[Exercise A]
From the passage on hospital social work, quote the text starting with "That’s the beauty" and going on through "acknowledging those differences.".
[Exercise B]
Extend the passage on hospital social work by writing what comes next after its final sentence.

[Extract]
● ● ● ● ●

So we deliver inter-collegiate training on safeguarding, including responding to patients who may have experienced trauma and how to engage them.

Working with non-social work professionals has been a huge learning opportunity. We try to foster a culture of learning - there is never a silly question.

Occasionally, there are misunderstandings about what we can do, but overall, there’s respect for different roles and expertise. There are times when people have unrealistic expectations of social care. That’s when we step in to explain that, like the NHS, social work faces pressures and practitioners have to work within certain thresholds.

Sometimes people, because they don't know your background, might assume you know all the terms.

We all love an acronym, don't we? When I started, people referred to IROs a lot. For us, an IRO is an independent reviewing officer. It took a while to realise that IRO also stands for incident response officer. Working in a highly medicalised environment, Google is my friend sometimes. I'm 10 years in and still finding acronyms I'm not sure about.

Being open to learning and recognising different perspectives is essential. We all have different starting points, so our priorities and how we interpret situations can vary.

That’s the beauty of a multidisciplinary team, you are surrounded by a range of expertise.

If you are concerned you are not being taken seriously, I would advise challenging that, but do so with an open mind. Sometimes people don't recognise the starting point of other people, and their perception of the same situation is different. Building mutual respect starts with acknowledging those differences.

Kareena Miller, deputy head of social work and vulnerable people, King's College Hospital NHS Foundation Trust

Kings is unique in its approach to multidisciplinary working, having a social work department of 33 practitioners working across specialist children and adults hospital clinical teams.

We work on safeguarding and then we've got all our periphery services, such as mental health, violence reduction, homelessness or learning disabilities, all under one roof. So we think about how we're addressing all of those vulnerabilities across acute hospitals and outpatient care.

It's a highly collaborative environment. Departments often appreciate our support and expertise, especially around things like the Deprivation of Liberty Safeguards, the Mental Capacity Act, best interest meetings and the Court of Protection. While our practitioners mostly hold non-statutory psychosocial roles, safeguarding is a core social work skill, and so we frequently provide support and guidance.

● ● ● ● ●

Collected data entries
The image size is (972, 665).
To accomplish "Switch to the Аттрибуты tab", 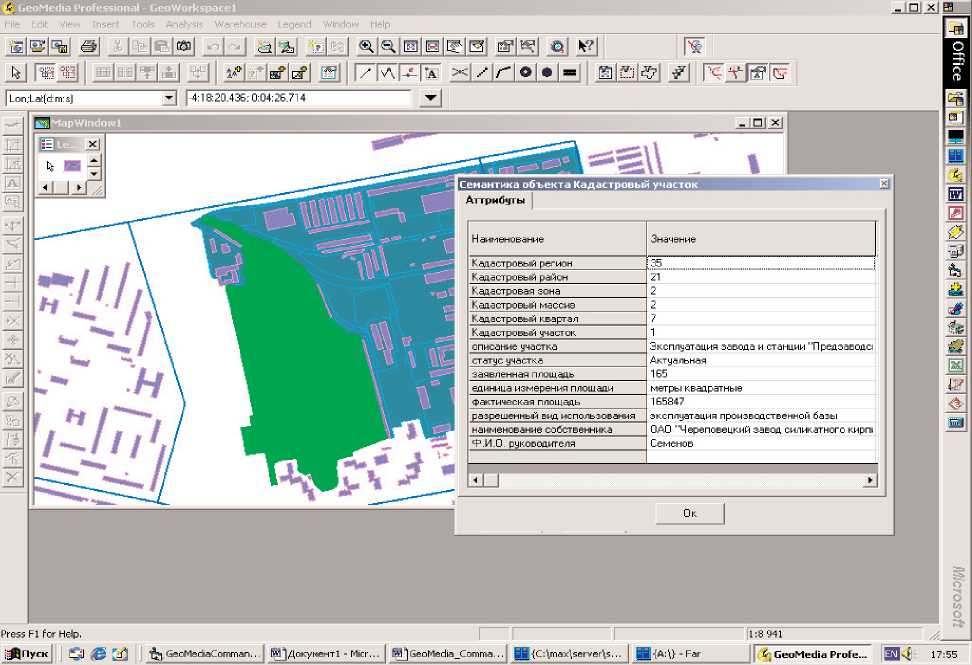I will [x=495, y=200].
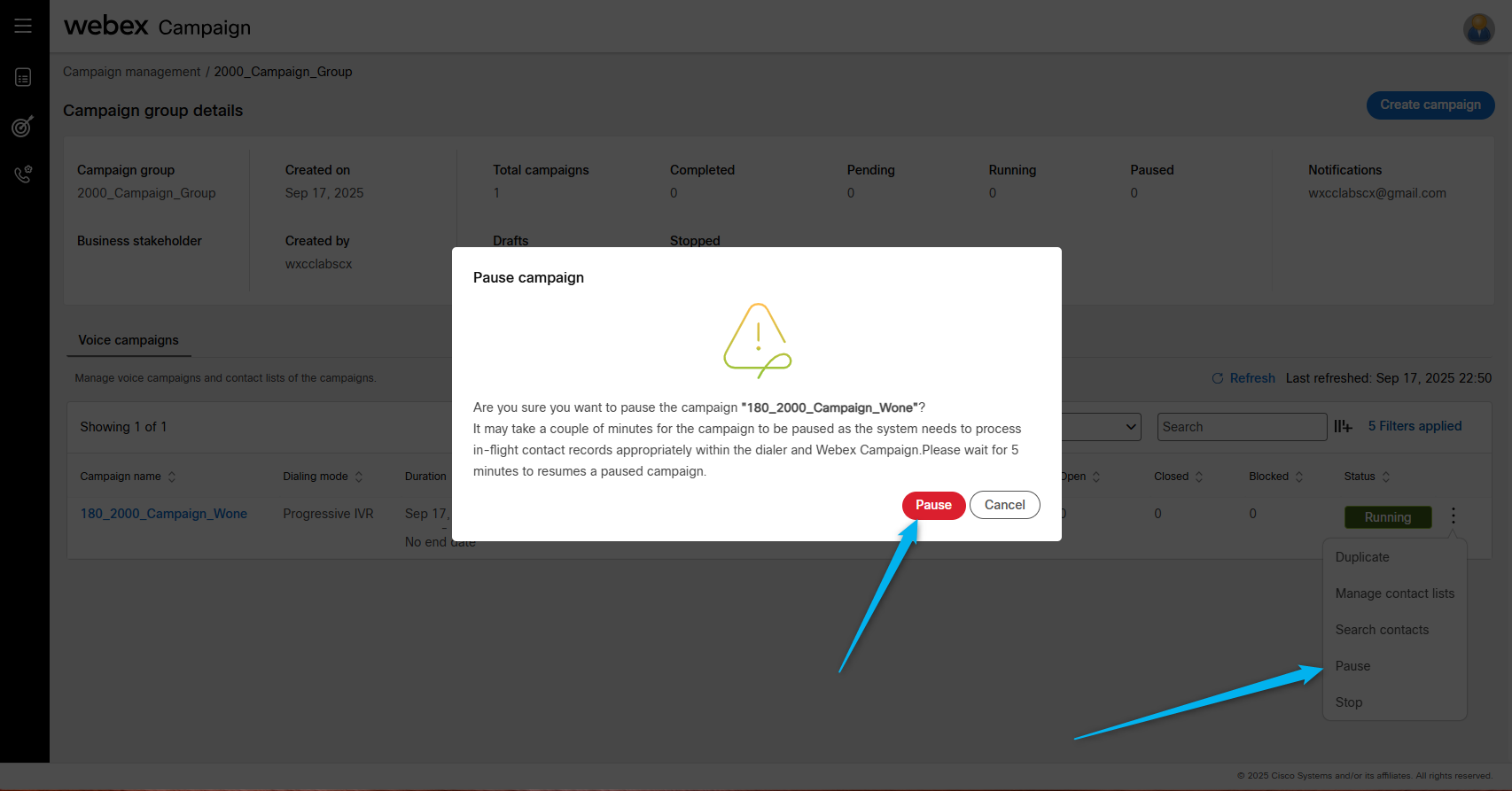
Task: Confirm with the red Pause button
Action: click(x=933, y=505)
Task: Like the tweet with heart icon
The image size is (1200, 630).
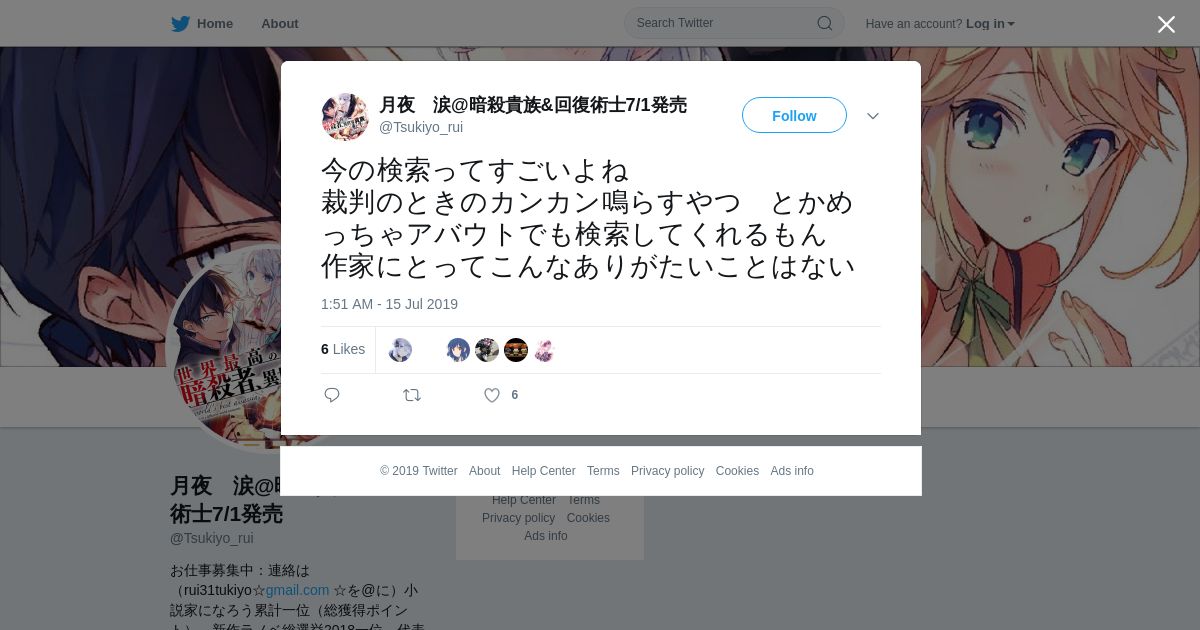Action: (492, 395)
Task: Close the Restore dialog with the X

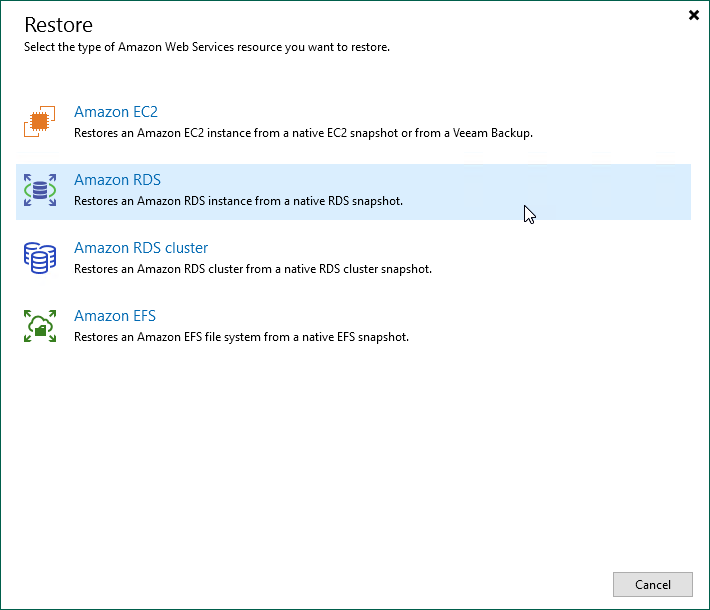Action: coord(694,15)
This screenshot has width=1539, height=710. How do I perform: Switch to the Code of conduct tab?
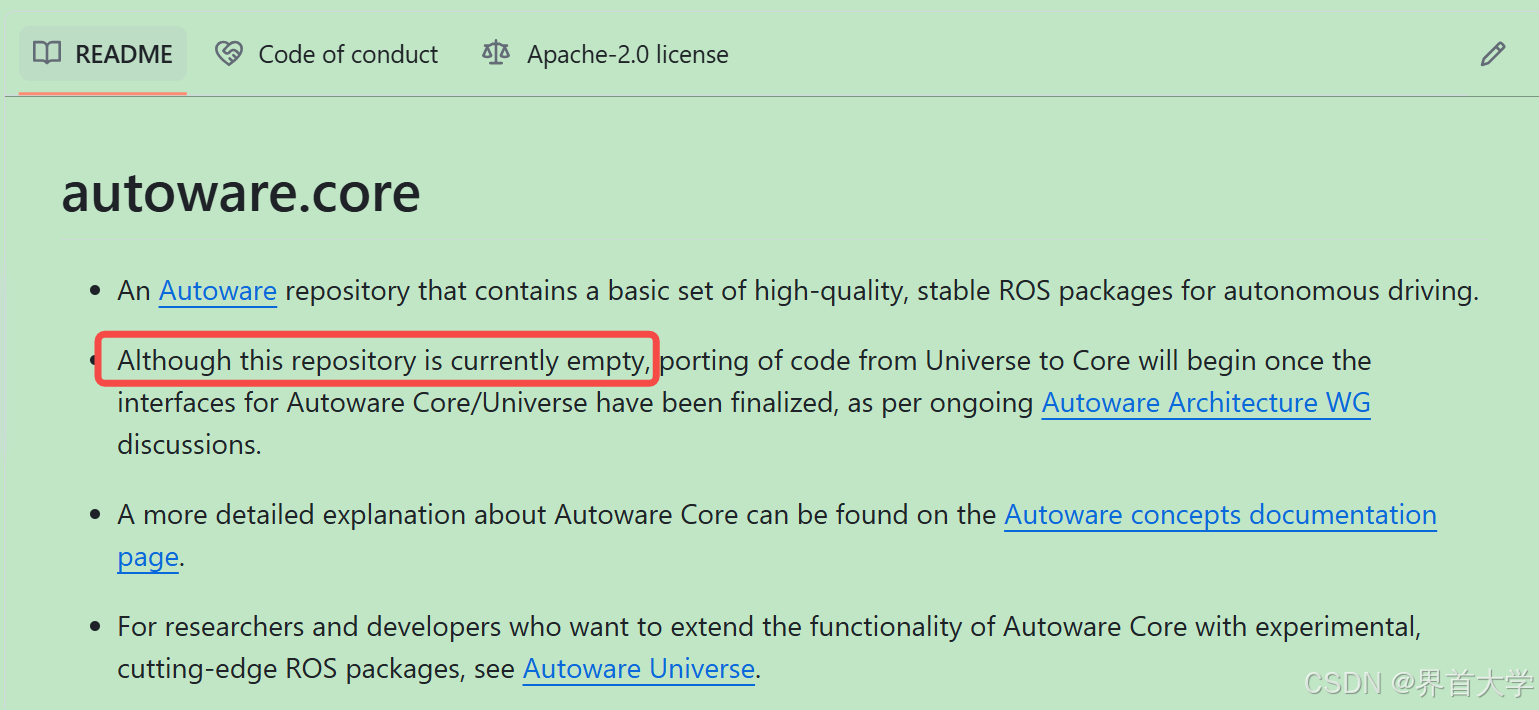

● ● ● ● ●

[Written reply A]
That’s the beauty of a multidisciplinary team, you are surrounded by a range of expertise.

If you are concerned you are not being taken seriously, I would advise challenging that, but do so with an open mind. Sometimes people don't recognise the starting point of other people, and their perception of the same situation is different. Building mutual respect starts with acknowledging those differences.

[Written reply B]
Overall, it’s been great. Naturally, there are occasional clashes due to differences in disciplines, models or understanding. With 33 practitioners embedded across 19 clinical multidisciplinary teams, many of which are very medically specialised, some friction is inevitable.

Many of our social workers work autonomously. Some roles sit under me but many report to clinical consultants. So social workers will sometimes report feeling isolated. Being the only social worker in a team can be particularly challenging when it comes to discussions around advocacy, mental capacity and best interests. These difficulties often stem from gaps in the team’s understanding of these processes.

So we do lots of training. For example, I run a two-hour workshop for medical students around ethics and mental capacity, and we have a compulsory adult safeguarding training programme. A lot of our work centres around communication and relationship-building.

What’s key in this setting is patience, respect, and confidence in using your legal knowledge, theory and models. When presenting a theory or challenging a perspective, you need to offer an articulate, evidence-based explanation. Be curious and open to dialogue.

I think there’s also real value to face-to-face working. It is hard to form relationships if you're not present. When joining or forming multidisciplinary teams, social workers need to prioritise in-person communication wherever possible. Those informal conversations - getting to know people’s mannerisms and building trust - are invaluable.

We don’t talk enough about what’s lost when we’re not regularly working and talking together. Flexible working is great for personal circumstances, but is it always great for social work practice? That’s something we need to reflect on.